Unit 3: Free software conquers the world (without anyone noticing)
It is everywhere
There is a delicious irony in the history of free software: it won the battle without most people noticing. While the general public went on associating "free software" with "something free of charge and probably worse", free software quietly became the foundation on which practically the entire digital world runs.
Let us look at the numbers.
Web servers. Every time you open a web page, the odds are that the page is being served to you by free software. Apache, launched in 1995, was for years the most widely used web server in the world. Nginx, launched in 2004, challenged it for the throne. Between them, together with other open source servers, they serve the vast majority of the internet. 96.3% of the world's most important servers run Linux. Not 50%. Not 70%. Ninety-six per cent.
Databases. The world's data is stored mostly in free databases. MySQL, created in 1995, was acquired by Oracle, which prompted the community to create a fork called MariaDB to guarantee its continuity as free software. PostgreSQL, the database that Odoo uses and that you are going to get to know in this course, is considered the most advanced open source relational database in the world. They compete head to head with proprietary products that cost tens of thousands of euros in licences.
Your mobile phone. Every time you unlock your Android phone, you are using Linux. Android, the most widespread mobile operating system on the planet with more than 3 billion active devices, is built on the Linux kernel. The most widely used operating system in the history of humanity is free software.
Your browser. Chromium, the open source project that serves as the basis for Google Chrome, Microsoft Edge, Brave and Opera, is free software. Firefox, developed by the Mozilla foundation, is too. Practically all modern browsers are built on open source code.
Your everyday life. VLC, the video player that opens any format without complaint, is free software. LibreOffice, the alternative to Microsoft Office, is free software. WordPress, which powers more than 40% of the world's websites, is free software. 7-Zip, GIMP, Blender, Audacity... the list is endless.

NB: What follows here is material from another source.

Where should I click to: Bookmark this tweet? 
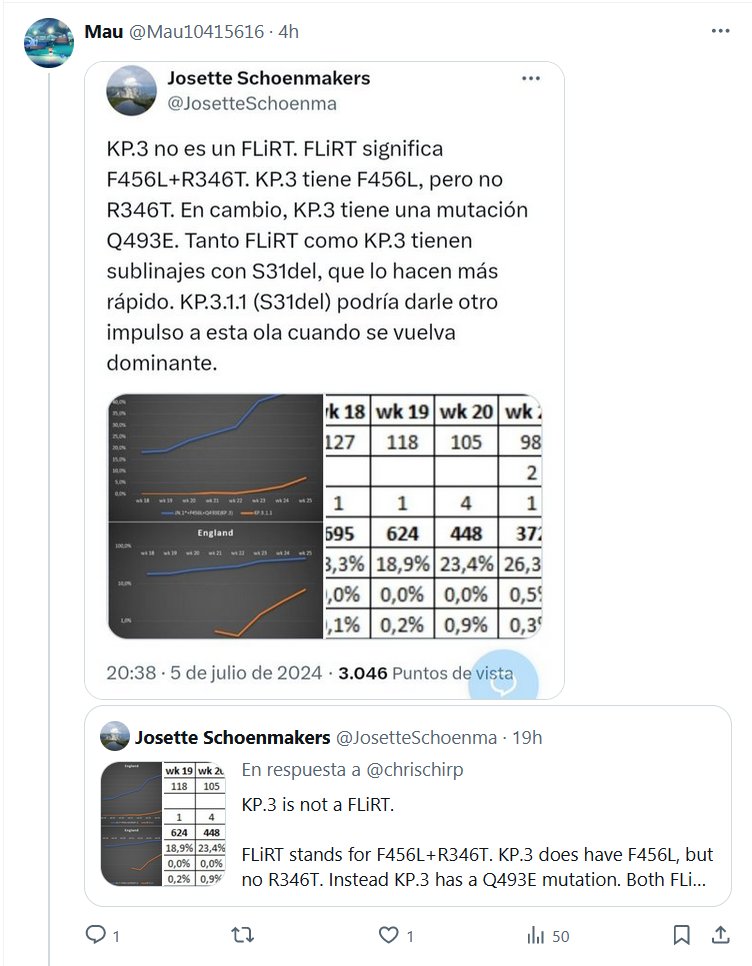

The giants have feet of free software
But where the dominance of free software becomes truly astonishing is in the back rooms of the big technology companies, the very companies the public associates with proprietary software.
Amazon Web Services, the largest cloud computing provider in the world, runs on Linux. Google runs Linux on its millions of servers. Netflix streams its films and series using FreeBSD, another free operating system. Tesla runs Linux on the onboard computers of its cars. Facebook, Instagram and WhatsApp run on Linux infrastructure. Microsoft, the company that for years called free software "a cancer", is today one of the largest contributors to open source projects in the world, and its own Azure cloud runs more Linux machines than Windows.

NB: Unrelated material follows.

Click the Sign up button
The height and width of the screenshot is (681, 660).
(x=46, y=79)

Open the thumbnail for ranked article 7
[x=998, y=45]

Modern cloud infrastructure -Kubernetes for orchestrating containers, Docker for packaging applications, Terraform for managing infrastructure, Ansible for automating configurations- is practically all free software. There is no proprietary alternative that competes at its level.
The uncomfortable truth for proprietary software
Free software is not "the cheap alternative". It is not "what you use when you cannot afford the good stuff". It is, quite simply, the industry standard. What is exceptional, what is unusual in the world of professional software today, is proprietary software. The most valuable companies on the planet build their services on free software not out of idealism, but because it is objectively better: more secure (because thousands of eyes review the code), more reliable (because thousands of organisations depend on it and contribute to improving it), and more flexible (because you can adapt it to your needs without depending on a supplier).
This is the reality we should keep in mind when, in the next unit, we talk about ERP. Because if free software is the standard in servers, in databases, in mobile phones, in browsers and in cloud infrastructure, why would it not also be the standard for managing your company?